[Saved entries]
▬▬▬▬▬▬▬▬▬▬
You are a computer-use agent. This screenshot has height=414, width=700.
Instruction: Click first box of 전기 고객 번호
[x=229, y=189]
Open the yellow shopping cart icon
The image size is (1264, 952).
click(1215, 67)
▬▬▬▬▬▬▬▬▬▬
> **WHAT YOU NEED TO DO**
Print each record word for word.

> **RESPONSE BELOW**
You are a computer-use agent. This screenshot has height=414, width=700.
Instruction: Click first box of 전기 고객 번호
[x=229, y=189]
Open the yellow shopping cart icon
The image size is (1264, 952).
click(1215, 67)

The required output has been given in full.